*Your instructions*
Recast the material from the line containing "Given: Open the" through the line containing "Looking at the", both included, as a JSON list of strings with one string per line and no blank lines. Leave the pictures out.
─── Stored rows
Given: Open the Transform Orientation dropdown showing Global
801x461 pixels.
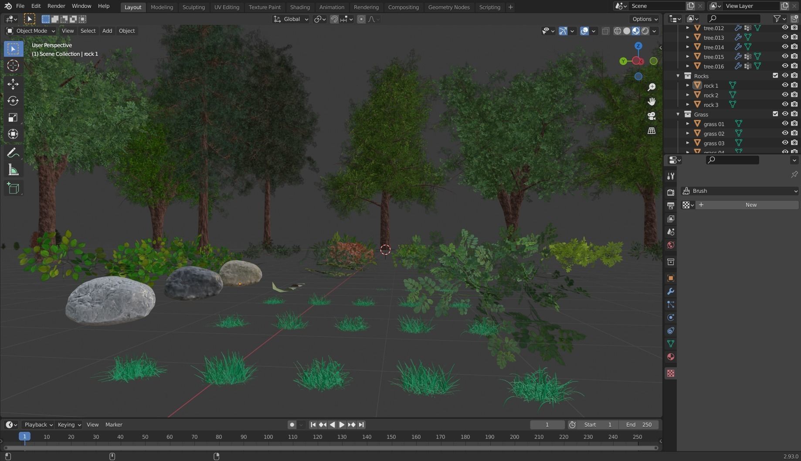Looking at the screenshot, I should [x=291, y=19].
──────
─── Stored rows
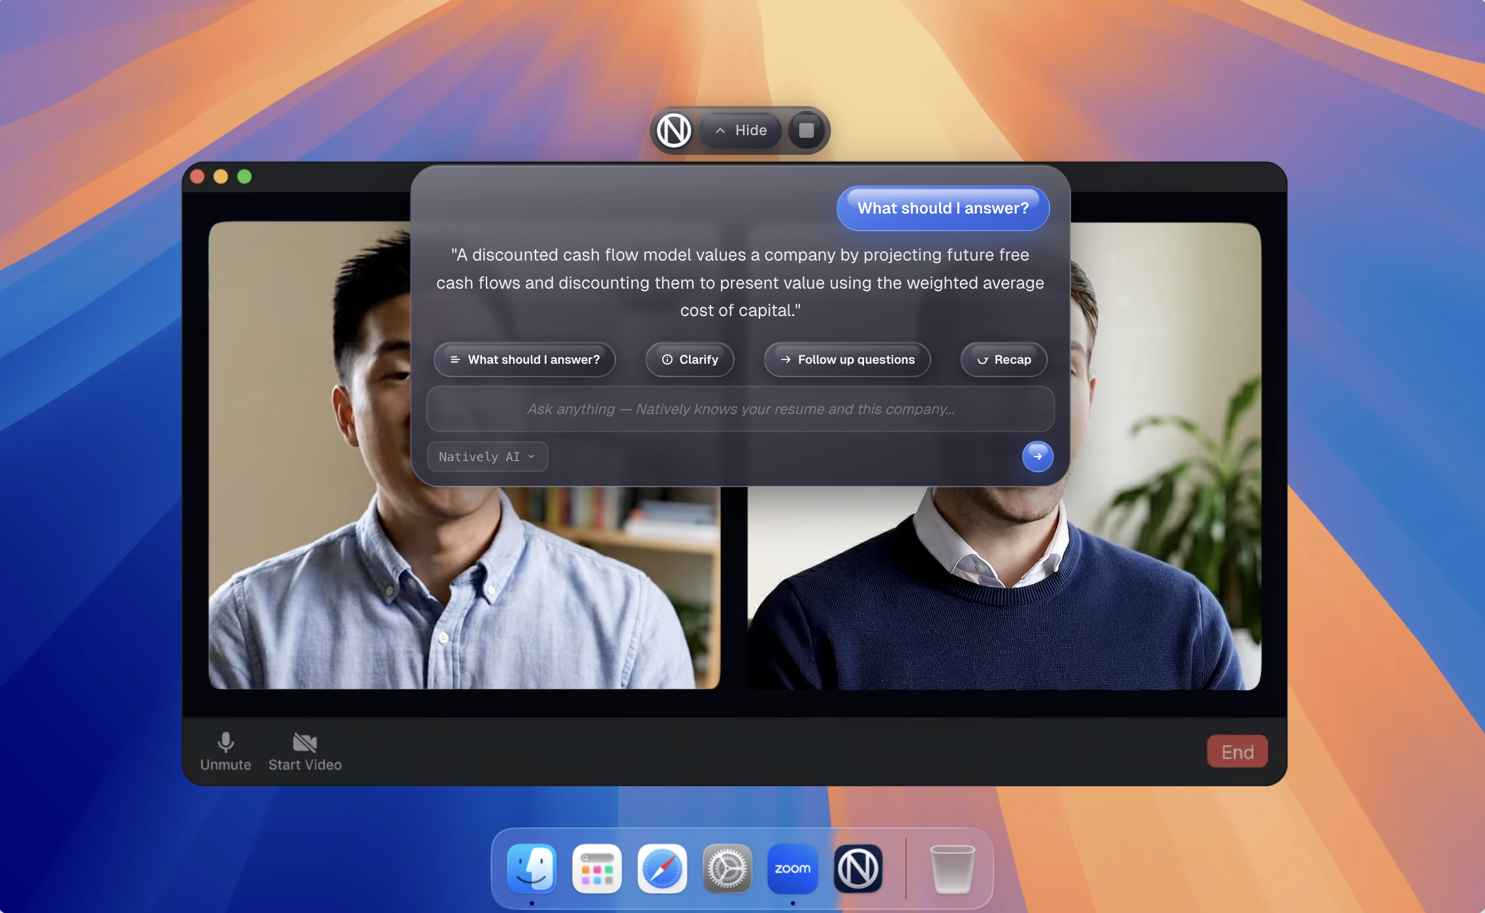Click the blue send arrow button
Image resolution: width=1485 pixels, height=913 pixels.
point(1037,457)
──────
*Task answer*
[
  "Given: Open the Transform Orientation dropdown showing Global",
  "801x461 pixels.",
  "Looking at the screenshot, I should [x=291, y=19]."
]